▶ TEXT PASSAGE
-=-=-

Upticks in manufacturing and exports helped Vietnam’s gross domestic product (GDP) rose 2.62% year over year in the third quarter, accelerating the country’s economic recovery from a slowdown in the first half of 2020 that was caused by the pandemic.

Exports jumped 11% in the third quarter, thanks in large part to a 20% increase in exports of personal computers to meet a growing demand as students worldwide attend online classes and large parts of the global workforce continue to work from home. In September alone, exports jumped 18% compared to the same period last year. Besides China, Vietnam is the only major Asian economy expected to maintain positive growth in 2020.

Vietnam’s management of the coronavirus pandemic within its own borders has helped it reopen and resume economic activity. The Southeast Asian nation had not recorded a locally transmitted COVID-19 case in more than three months when a small outbreak in Danang, a Central beach city popular with local tourists, ended the streak in late July.

Vietnam brought cases down sharply with a swift and strict lockdown of Danang, restricted travel to the city, and widespread, targeted testing and contact tracing. Although Vietnam’s second coronavirus wave stalled the recovery somewhat, the situation is already back under control.

Vietnam’s 2.62% GDP increase in the third quarter represents a significant improvement on the 0.39% year-over-year increase in the second quarter but remains several percentage points below the pre-pandemic third-quarter GDP growth of 7.31% in 2019.

The continued and indefinite loss of foreign tourists because of coronavirus travel restrictions has dented Vietnam’s economic recovery. Before the pandemic, tourism accounted for around 8% of Vietnam’s GDP, according to World Bank.

The loss of foreign tourism is even worse for countries like nearby Thailand, where tourism accounts for 14% of GDP. What’s more, Thailand lacks Vietnam’s status as a manufacturing hub that is recently touted as a supply-chain alternative to China.

-=-=-

Stored records
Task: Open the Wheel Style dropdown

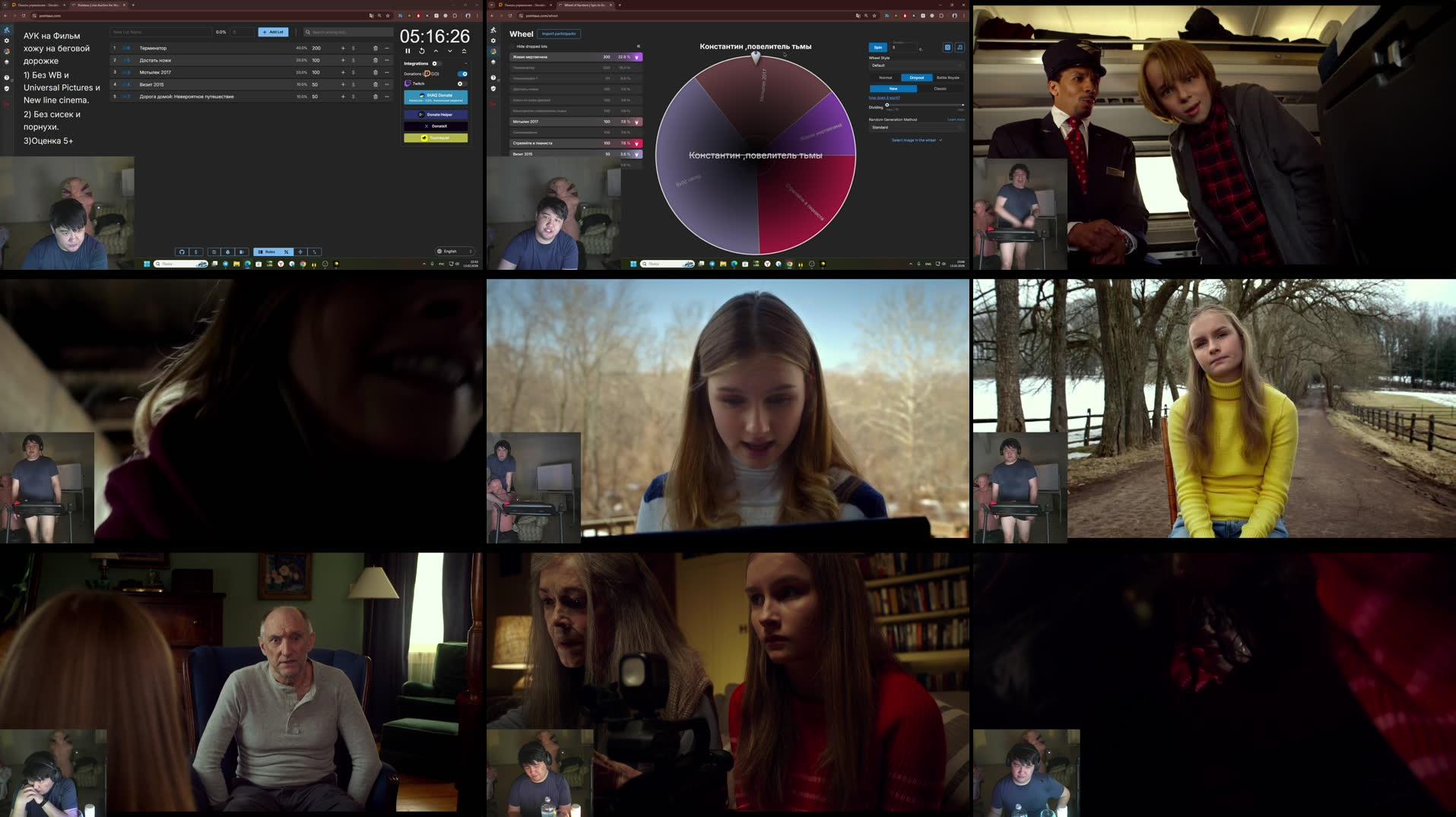Action: (x=916, y=65)
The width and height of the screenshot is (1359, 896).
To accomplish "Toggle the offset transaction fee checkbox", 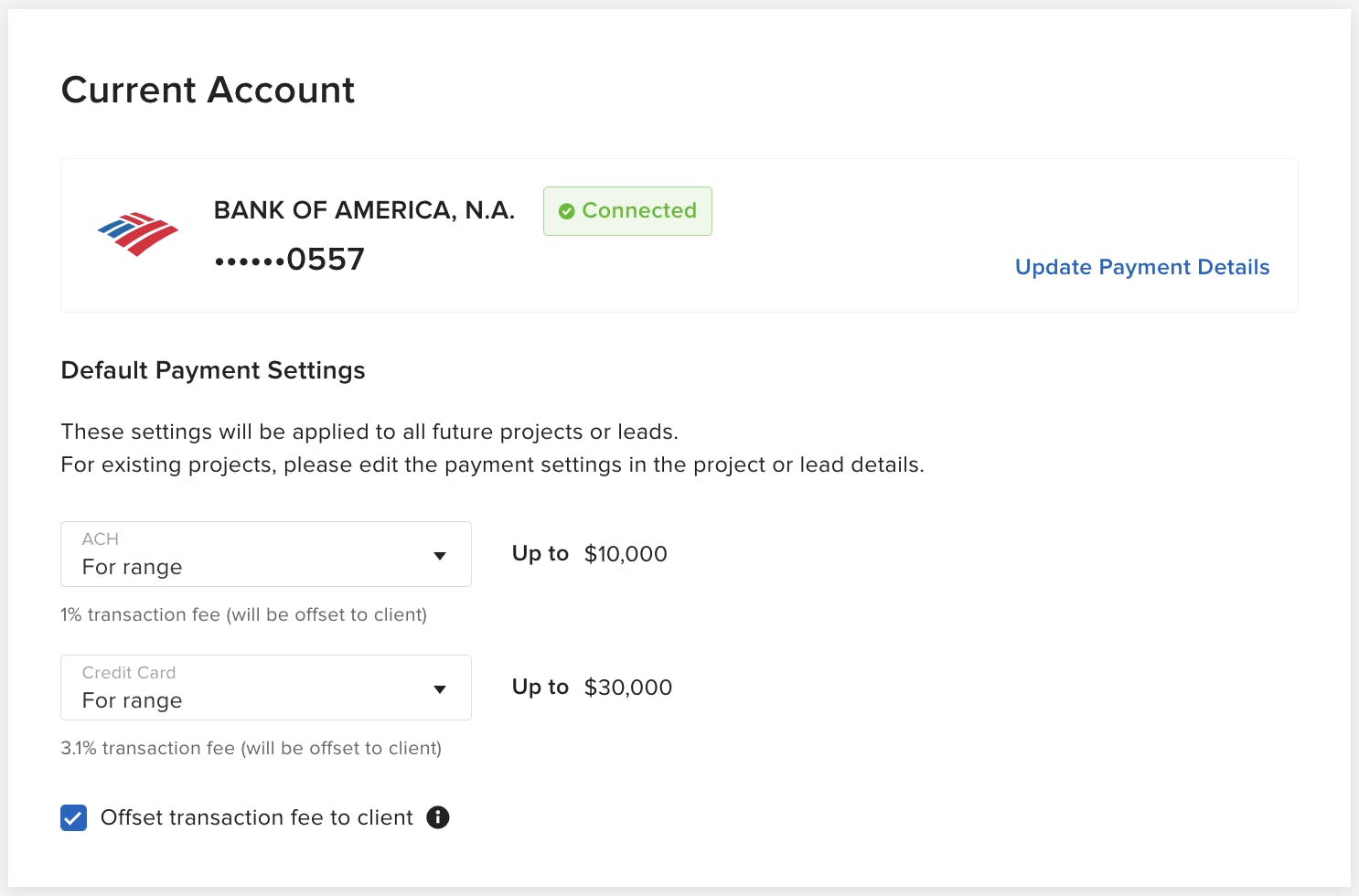I will coord(73,817).
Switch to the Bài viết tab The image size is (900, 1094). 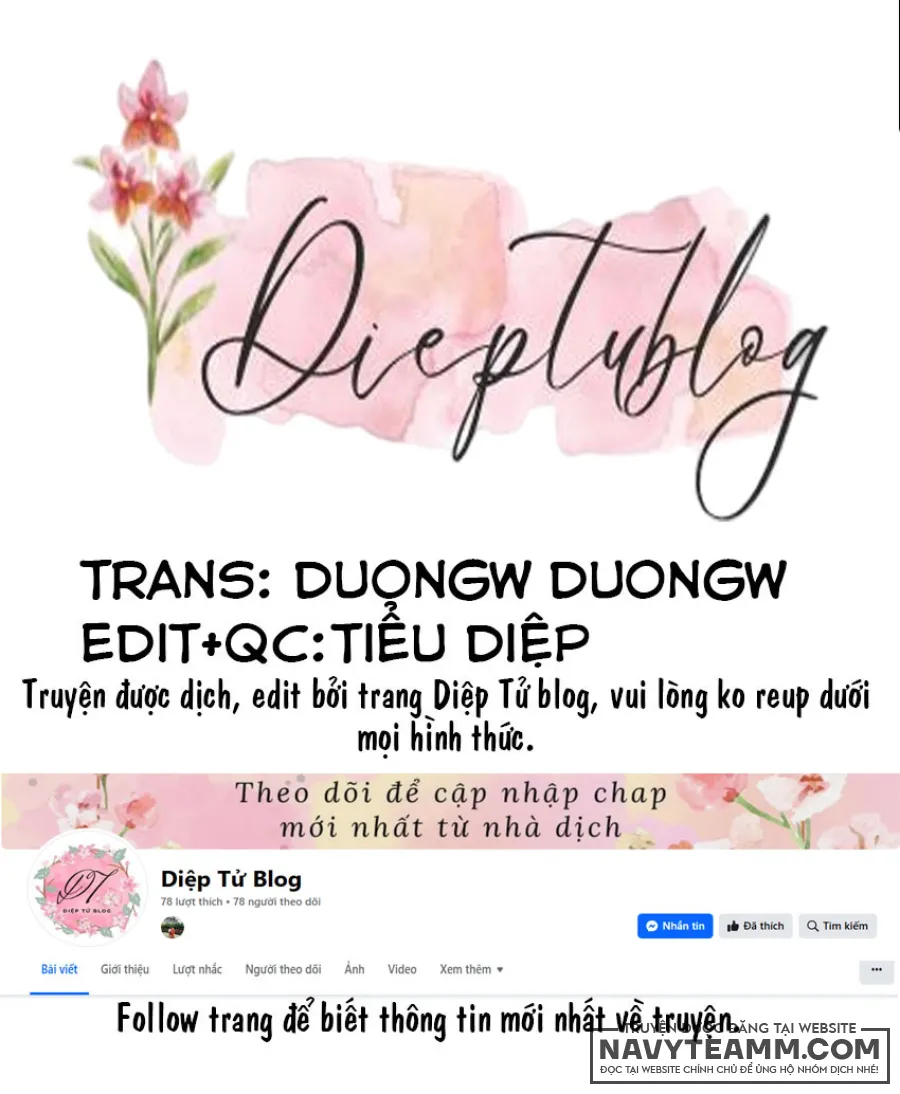click(x=59, y=970)
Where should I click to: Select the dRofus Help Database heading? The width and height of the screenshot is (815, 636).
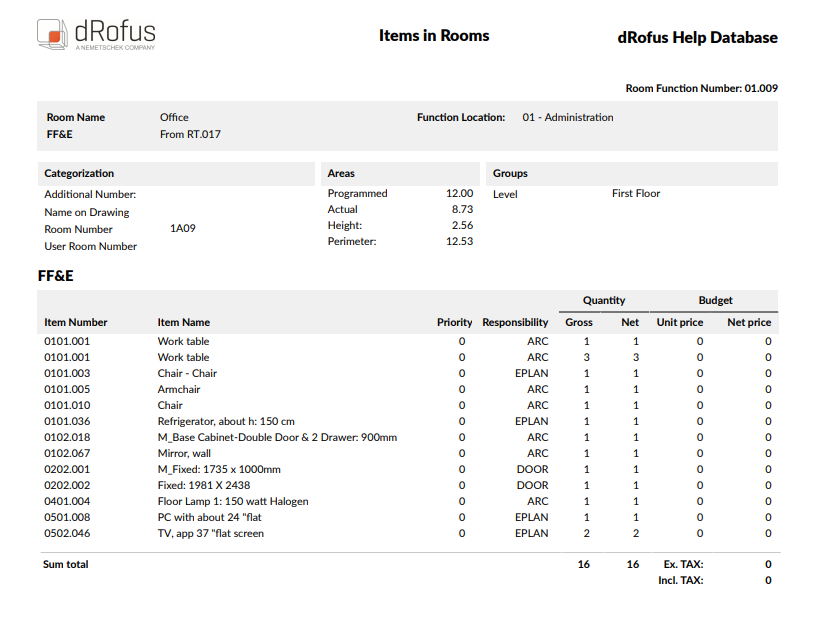697,38
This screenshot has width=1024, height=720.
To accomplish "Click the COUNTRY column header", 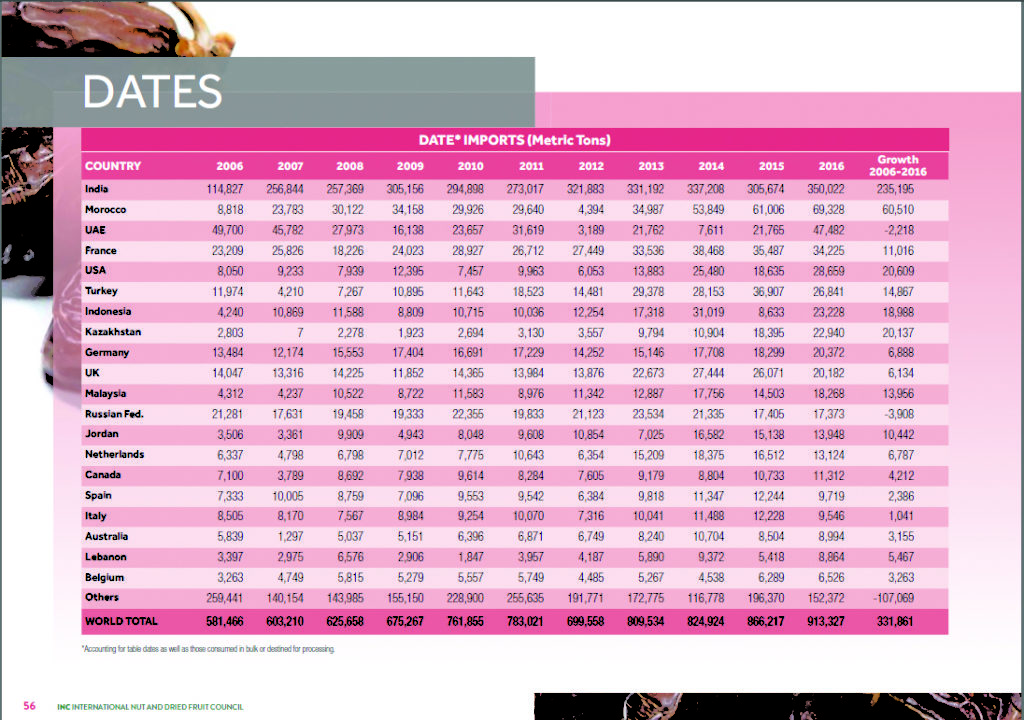I will coord(113,166).
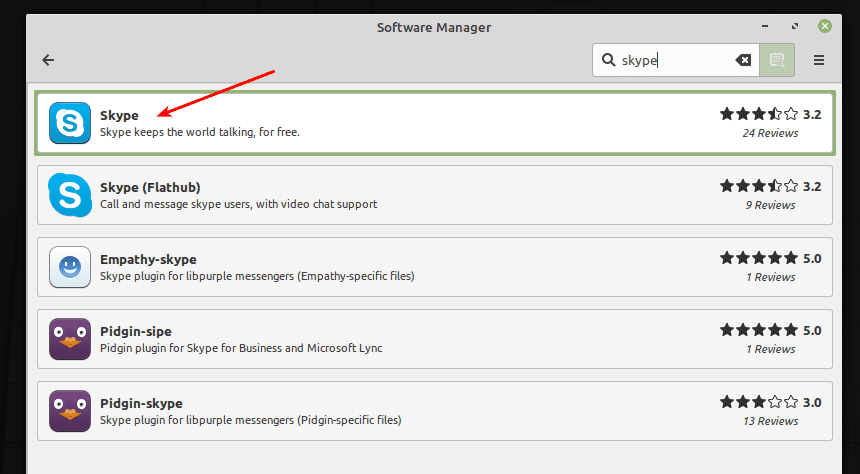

-=-=-

▶ WORK TO COMPLETE
Please extend the article on Vietnam's third-quarter economic recovery, starting after its last sentence. None of the material has any role here.

▶ REPLY TO THE EXERCISE
Vietnam’s Ministry of Planning and Investment (MPI) also set up two growth scenarios for the fourth quarter, with a baseline scenario at 2.06% and at 2.86% for the positive one.

The MPI’s GDP forecast for this year is not vastly different from that of World Bank in July with 2.8%, making Vietnam the fifth best-growing economy globally, while HSBC also expected the country to reach growth of 2.9%.

The Vietnamese government remains steadfast in ensuring macro-economic stability and focusing on three major growth driving forces, namely investment, export and domestic consumption. The MPI forecast negative impacts from the Covid-19 pandemic to persist for the part or even whole of 2021.

With growing global uncertainties, Vietnam’s major economic partners are predicted to take at least two to four years to return to their pre-Covid-19 levels. However, Vietnam’s GDP growth could rebound to 6.5% in 2021, for which the government is set to continue to look for a rapid and sustainable economic growth rate.

In the first half of 2020, Vietnam’s GDP expanded 1.81% year-on-year, the lowest six-month growth rate in the past 10 years, but is still a spotlight in Asia.